NIGERIA's Petroleum Resources Minister, Mrs. Diezani Allison-Madueke, on Monday got a seeming strange gift from a civil society group in the Niger Delta, as President Goodluck Jonathan's administration rolled the drums for the country's 13th Democracy Day.
Since May 29, 2000, Nigeria has been marking the day as their ''Democracy Day'' in celebration of the day the country was freed from decades of military dictatorship. Former President , started it all.
However, the Niger Delta Indigenous Movement for Radical Change (NDIMRC) does not seem to be comfortable with the way Allison-Madueke, was pursuing the country's Local Content Act.
They, therefore, want the oil minister to be more steadfast in driving the local content policy. As the Jonathan administration begins the second year of their four-year term, the Niger Delta group wants the minister to read a ''Riot Act'' to all the multi-national oil and gas corporations operating in the country on how they ''must adhere to the local content policy.
-------
What you have to do -> Repeat the news report on the petroleum minister and the Niger Delta group in full, word for word.

(Entries for locating words and elements)
-------
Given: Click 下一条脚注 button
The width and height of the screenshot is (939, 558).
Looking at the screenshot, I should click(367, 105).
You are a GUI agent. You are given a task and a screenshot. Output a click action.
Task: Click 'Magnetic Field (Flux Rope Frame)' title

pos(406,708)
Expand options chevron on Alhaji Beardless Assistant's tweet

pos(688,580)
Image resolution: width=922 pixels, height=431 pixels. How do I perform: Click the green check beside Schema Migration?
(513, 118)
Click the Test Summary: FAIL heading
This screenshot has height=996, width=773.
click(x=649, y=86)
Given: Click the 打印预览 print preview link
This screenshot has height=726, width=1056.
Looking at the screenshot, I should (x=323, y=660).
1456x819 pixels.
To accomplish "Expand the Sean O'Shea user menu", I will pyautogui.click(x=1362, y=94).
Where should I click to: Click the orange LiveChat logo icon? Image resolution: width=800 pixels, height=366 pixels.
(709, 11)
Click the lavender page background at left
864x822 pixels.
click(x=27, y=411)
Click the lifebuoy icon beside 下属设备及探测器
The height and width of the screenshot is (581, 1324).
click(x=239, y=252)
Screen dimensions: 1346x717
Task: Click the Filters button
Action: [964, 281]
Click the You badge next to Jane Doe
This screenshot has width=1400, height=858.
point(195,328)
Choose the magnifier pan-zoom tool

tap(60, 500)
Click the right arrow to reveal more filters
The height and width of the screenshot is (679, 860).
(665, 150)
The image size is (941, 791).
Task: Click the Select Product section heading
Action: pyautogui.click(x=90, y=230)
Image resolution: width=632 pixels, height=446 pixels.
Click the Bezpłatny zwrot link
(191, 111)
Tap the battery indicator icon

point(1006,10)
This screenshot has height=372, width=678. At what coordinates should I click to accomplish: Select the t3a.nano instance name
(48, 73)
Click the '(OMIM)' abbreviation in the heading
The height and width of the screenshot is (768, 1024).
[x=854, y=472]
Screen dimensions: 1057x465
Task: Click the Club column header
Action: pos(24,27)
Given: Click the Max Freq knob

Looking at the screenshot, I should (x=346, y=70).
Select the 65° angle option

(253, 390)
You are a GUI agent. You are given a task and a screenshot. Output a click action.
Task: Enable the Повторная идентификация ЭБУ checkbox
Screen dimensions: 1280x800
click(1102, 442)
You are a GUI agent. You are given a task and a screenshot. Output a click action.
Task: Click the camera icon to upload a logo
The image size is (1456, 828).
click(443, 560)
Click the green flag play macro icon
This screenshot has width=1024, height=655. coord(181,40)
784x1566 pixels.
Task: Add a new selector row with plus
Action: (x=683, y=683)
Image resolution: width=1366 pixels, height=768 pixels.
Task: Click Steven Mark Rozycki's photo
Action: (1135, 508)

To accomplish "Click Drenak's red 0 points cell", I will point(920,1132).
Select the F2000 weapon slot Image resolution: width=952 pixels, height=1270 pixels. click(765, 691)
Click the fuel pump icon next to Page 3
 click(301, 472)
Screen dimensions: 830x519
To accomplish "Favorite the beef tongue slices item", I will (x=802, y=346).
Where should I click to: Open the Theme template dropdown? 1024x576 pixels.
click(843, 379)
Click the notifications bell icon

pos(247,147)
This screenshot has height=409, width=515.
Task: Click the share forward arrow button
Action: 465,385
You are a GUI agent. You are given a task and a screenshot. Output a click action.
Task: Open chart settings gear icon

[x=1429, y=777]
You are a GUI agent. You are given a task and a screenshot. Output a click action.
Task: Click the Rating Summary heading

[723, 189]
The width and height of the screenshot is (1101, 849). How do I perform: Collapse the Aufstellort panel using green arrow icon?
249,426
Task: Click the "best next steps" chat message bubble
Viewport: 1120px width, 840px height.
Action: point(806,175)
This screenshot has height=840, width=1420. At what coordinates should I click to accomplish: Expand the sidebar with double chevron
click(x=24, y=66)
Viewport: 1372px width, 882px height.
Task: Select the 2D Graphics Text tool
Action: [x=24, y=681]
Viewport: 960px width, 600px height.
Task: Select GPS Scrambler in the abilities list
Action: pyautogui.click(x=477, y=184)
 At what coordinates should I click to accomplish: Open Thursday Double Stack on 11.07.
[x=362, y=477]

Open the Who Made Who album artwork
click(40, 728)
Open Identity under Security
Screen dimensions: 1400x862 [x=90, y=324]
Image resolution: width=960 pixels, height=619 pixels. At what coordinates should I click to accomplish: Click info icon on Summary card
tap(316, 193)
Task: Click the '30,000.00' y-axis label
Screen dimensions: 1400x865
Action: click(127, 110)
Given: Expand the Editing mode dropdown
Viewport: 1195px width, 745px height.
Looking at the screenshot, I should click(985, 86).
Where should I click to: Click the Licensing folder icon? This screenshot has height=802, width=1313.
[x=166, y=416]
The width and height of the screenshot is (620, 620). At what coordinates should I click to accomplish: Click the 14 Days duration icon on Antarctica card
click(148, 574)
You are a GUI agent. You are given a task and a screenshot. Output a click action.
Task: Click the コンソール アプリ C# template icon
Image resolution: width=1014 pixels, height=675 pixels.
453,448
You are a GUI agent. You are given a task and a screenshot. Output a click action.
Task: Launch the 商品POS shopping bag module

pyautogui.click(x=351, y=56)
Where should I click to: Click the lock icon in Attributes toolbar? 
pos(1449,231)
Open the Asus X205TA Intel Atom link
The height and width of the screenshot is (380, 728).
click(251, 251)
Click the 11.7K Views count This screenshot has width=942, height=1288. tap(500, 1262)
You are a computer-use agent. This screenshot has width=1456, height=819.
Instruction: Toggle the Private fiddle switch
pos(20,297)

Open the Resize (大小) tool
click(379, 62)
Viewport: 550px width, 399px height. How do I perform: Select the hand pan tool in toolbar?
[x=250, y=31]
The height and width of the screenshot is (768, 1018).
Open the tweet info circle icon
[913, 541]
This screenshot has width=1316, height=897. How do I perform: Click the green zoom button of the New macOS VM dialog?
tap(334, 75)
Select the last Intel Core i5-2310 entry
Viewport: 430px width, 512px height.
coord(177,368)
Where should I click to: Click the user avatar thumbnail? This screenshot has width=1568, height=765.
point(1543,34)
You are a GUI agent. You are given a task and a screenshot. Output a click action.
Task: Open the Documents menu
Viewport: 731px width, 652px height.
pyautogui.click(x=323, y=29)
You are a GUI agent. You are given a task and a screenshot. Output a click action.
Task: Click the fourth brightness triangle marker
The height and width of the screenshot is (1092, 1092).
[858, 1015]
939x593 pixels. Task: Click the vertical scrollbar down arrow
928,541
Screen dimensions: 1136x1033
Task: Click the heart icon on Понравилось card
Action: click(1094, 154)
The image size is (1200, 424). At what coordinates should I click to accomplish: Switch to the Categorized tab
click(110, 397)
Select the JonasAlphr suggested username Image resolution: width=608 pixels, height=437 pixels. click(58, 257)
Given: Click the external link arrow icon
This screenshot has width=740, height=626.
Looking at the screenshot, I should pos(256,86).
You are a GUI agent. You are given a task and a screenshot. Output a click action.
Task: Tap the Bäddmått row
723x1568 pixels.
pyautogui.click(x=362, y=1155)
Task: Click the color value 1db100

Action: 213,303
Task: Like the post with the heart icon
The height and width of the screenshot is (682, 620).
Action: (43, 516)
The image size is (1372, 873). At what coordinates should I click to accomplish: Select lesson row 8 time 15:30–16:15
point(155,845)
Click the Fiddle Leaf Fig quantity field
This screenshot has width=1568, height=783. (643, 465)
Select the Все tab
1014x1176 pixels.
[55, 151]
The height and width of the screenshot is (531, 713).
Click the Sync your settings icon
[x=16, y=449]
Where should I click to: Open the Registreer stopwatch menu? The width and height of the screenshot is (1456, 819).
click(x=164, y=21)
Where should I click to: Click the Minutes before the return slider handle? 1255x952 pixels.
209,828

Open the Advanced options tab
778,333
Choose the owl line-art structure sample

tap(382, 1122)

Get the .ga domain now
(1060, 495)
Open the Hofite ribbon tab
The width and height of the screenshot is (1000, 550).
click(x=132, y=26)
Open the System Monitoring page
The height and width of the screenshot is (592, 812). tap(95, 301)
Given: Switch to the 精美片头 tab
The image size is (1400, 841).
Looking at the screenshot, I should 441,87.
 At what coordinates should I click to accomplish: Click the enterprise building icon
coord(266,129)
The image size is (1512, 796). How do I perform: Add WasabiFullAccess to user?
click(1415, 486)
-------
Complete answer ->
NIGERIA's Petroleum Resources Minister, Mrs. Diezani Allison-Madueke, on Monday got a seeming strange gift from a civil society group in the Niger Delta, as President Goodluck Jonathan's administration rolled the drums for the country's 13th Democracy Day.
Since May 29, 2000, Nigeria has been marking the day as their ''Democracy Day'' in celebration of the day the country was freed from decades of military dictatorship. Former President , started it all.
However, the Niger Delta Indigenous Movement for Radical Change (NDIMRC) does not seem to be comfortable with the way Allison-Madueke, was pursuing the country's Local Content Act.
They, therefore, want the oil minister to be more steadfast in driving the local content policy. As the Jonathan administration begins the second year of their four-year term, the Niger Delta group wants the minister to read a ''Riot Act'' to all the multi-national oil and gas corporations operating in the country on how they ''must adhere to the local content policy.